> EXERCISE TASK: Revise the rows from the line that has "The image size is (1476, 812)." through the end of the rows, putting "Choose" wherever "Select" appears and changing nothing else.

> DATA ENTRIES:
-- Begin --

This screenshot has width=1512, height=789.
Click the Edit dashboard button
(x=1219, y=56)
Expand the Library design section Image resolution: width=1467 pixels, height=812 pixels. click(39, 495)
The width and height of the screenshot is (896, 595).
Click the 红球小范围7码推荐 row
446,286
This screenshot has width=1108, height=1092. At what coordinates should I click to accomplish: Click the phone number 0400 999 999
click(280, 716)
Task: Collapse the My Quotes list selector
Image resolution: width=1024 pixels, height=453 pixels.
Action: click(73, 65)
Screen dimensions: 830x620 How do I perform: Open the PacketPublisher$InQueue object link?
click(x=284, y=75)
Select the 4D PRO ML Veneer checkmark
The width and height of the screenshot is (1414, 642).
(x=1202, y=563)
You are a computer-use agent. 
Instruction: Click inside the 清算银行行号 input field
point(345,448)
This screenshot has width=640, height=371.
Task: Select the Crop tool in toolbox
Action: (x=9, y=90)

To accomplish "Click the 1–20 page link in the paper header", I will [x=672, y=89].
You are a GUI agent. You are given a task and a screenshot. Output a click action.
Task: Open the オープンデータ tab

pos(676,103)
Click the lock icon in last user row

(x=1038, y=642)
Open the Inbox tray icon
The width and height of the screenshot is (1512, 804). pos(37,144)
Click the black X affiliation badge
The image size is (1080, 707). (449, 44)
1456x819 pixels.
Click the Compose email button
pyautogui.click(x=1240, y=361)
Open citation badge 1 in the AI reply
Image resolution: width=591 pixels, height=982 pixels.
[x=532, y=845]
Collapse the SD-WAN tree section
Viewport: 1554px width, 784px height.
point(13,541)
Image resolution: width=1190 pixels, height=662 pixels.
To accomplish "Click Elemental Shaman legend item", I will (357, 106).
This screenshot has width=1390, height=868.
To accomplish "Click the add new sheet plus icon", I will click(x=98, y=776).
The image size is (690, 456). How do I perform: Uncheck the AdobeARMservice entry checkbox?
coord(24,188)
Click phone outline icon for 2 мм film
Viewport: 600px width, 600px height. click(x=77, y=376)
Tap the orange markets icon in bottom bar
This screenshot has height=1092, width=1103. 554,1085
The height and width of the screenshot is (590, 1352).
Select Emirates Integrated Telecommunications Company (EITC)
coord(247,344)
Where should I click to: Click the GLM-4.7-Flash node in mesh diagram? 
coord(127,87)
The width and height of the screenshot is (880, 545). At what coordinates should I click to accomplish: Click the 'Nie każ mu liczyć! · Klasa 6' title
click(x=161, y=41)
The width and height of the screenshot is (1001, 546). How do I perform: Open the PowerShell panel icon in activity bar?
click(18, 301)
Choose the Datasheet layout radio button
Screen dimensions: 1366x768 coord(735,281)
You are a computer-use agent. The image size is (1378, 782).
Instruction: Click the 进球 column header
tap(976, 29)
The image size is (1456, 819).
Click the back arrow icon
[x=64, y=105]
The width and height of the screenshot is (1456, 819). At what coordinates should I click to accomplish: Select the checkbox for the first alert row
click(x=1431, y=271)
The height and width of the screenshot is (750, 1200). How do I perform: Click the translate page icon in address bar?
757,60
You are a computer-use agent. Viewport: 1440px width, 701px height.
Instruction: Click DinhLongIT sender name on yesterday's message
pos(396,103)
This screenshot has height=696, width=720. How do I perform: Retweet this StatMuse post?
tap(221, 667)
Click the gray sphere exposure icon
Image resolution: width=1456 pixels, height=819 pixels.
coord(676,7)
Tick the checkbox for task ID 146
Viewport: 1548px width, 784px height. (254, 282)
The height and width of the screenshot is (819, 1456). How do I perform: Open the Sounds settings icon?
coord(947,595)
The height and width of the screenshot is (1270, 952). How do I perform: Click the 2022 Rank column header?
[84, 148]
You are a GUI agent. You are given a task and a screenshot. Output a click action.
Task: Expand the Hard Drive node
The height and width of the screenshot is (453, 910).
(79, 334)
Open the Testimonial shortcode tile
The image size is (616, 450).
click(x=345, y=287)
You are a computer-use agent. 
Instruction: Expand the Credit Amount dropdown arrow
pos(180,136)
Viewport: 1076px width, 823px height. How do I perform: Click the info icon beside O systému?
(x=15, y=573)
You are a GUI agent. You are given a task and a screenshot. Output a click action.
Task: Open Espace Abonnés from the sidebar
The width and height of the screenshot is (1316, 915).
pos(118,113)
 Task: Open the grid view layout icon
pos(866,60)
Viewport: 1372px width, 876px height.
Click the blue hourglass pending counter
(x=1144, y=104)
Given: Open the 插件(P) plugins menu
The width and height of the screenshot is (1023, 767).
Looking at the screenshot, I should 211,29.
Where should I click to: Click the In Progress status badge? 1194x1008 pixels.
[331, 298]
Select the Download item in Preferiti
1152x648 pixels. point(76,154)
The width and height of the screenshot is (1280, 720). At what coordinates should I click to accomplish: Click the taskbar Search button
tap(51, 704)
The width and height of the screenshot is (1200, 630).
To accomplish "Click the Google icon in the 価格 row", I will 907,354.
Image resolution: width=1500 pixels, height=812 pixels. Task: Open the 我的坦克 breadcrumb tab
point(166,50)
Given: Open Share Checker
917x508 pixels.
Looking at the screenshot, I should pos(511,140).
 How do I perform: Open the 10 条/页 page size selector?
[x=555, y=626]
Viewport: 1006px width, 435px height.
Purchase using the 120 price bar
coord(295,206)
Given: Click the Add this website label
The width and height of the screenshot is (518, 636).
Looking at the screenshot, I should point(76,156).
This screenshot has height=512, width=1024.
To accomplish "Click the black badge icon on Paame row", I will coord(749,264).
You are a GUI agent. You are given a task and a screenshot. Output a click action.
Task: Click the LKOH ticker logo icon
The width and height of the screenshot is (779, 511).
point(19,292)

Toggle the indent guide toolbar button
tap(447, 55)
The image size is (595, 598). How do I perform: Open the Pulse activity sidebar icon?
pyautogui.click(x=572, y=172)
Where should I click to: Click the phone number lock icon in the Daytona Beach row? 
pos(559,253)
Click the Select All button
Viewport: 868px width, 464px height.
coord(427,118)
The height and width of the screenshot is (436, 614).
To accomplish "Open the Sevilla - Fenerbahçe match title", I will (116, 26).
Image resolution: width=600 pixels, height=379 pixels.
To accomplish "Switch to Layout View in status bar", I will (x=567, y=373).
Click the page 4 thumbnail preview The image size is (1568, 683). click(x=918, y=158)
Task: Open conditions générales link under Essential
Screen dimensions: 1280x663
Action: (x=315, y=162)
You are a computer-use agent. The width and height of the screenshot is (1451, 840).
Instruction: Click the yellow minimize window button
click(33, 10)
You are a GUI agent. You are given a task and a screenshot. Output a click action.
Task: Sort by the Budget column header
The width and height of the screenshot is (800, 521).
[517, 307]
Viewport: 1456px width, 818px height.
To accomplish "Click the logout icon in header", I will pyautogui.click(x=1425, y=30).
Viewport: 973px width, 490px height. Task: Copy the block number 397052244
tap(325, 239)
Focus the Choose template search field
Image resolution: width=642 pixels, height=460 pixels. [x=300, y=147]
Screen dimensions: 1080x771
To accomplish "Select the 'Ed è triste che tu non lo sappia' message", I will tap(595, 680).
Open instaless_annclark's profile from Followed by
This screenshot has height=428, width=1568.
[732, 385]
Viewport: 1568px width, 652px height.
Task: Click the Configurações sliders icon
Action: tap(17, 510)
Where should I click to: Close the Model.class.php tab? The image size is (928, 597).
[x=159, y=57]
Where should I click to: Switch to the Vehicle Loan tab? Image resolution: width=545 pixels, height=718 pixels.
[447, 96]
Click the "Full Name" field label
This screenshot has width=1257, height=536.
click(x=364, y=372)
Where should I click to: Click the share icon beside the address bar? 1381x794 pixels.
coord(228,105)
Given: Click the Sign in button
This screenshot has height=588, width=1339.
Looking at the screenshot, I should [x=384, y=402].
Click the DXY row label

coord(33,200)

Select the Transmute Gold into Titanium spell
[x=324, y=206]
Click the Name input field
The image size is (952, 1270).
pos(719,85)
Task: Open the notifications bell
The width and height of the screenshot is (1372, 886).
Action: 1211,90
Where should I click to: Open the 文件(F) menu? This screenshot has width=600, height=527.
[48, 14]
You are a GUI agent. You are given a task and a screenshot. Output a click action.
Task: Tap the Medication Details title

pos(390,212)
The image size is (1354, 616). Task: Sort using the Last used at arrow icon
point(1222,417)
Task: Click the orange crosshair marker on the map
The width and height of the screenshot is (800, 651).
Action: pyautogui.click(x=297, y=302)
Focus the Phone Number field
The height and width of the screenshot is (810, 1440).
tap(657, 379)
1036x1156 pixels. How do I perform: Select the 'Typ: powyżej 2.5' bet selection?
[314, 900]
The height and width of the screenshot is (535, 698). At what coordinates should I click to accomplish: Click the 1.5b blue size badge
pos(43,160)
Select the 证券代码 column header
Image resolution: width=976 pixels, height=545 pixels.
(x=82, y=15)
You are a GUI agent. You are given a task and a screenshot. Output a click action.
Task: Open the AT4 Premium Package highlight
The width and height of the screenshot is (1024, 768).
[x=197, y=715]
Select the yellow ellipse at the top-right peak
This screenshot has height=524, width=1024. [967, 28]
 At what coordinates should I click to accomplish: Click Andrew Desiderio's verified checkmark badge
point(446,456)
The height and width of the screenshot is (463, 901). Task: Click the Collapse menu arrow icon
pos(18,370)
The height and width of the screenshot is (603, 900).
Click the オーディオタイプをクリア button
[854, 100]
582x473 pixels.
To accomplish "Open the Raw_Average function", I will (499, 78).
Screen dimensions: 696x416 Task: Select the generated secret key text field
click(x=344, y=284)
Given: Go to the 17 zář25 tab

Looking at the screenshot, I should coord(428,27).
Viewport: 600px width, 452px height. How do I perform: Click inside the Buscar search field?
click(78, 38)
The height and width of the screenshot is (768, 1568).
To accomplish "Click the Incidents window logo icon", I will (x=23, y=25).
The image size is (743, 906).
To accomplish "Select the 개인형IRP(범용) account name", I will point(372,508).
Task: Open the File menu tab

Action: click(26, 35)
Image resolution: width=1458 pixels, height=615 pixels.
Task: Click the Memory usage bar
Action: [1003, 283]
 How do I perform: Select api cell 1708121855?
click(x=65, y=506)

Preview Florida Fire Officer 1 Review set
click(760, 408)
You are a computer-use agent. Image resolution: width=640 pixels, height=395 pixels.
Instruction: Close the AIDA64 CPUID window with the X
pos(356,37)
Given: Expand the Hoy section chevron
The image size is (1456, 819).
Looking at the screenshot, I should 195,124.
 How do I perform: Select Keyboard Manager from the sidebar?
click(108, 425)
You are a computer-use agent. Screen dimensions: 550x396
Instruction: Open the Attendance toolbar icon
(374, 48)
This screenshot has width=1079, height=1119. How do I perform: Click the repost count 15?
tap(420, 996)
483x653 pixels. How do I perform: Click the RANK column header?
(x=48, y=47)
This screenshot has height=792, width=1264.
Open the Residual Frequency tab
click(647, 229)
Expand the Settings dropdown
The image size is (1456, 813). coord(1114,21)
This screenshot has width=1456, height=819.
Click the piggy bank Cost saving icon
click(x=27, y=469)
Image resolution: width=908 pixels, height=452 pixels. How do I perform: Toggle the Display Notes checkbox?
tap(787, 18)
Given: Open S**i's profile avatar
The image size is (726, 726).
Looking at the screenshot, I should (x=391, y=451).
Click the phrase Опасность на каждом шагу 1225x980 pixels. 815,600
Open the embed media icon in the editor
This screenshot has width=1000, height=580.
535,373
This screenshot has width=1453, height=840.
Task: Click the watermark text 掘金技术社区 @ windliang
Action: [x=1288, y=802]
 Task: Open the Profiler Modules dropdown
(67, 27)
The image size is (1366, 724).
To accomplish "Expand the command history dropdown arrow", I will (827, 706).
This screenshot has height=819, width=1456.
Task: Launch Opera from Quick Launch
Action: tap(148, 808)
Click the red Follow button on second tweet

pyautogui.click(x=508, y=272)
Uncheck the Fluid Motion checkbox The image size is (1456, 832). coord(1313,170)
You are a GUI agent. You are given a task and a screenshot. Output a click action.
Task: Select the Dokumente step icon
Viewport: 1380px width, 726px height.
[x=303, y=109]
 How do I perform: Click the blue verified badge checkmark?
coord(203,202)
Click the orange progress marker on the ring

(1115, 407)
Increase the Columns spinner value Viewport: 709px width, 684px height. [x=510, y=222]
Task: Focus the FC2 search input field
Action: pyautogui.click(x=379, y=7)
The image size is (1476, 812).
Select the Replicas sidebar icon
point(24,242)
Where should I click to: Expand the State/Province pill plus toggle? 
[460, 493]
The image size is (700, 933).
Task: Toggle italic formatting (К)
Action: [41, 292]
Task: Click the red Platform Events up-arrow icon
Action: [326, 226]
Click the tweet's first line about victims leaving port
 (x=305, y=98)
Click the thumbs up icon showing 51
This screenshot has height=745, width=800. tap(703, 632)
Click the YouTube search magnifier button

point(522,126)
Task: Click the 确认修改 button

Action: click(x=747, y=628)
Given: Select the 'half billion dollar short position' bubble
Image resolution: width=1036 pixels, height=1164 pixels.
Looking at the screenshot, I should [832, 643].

-- End --

> WRITTEN RESPONSE:
The image size is (1476, 812).
Choose the Replicas sidebar icon
point(24,242)
Where should I click to: Expand the State/Province pill plus toggle? 
[460, 493]
The image size is (700, 933).
Task: Toggle italic formatting (К)
Action: [41, 292]
Task: Click the red Platform Events up-arrow icon
Action: [326, 226]
Click the tweet's first line about victims leaving port
 (x=305, y=98)
Click the thumbs up icon showing 51
This screenshot has height=745, width=800. tap(703, 632)
Click the YouTube search magnifier button

point(522,126)
Task: Click the 确认修改 button

Action: click(x=747, y=628)
Given: Choose the 'half billion dollar short position' bubble
Image resolution: width=1036 pixels, height=1164 pixels.
Looking at the screenshot, I should [832, 643].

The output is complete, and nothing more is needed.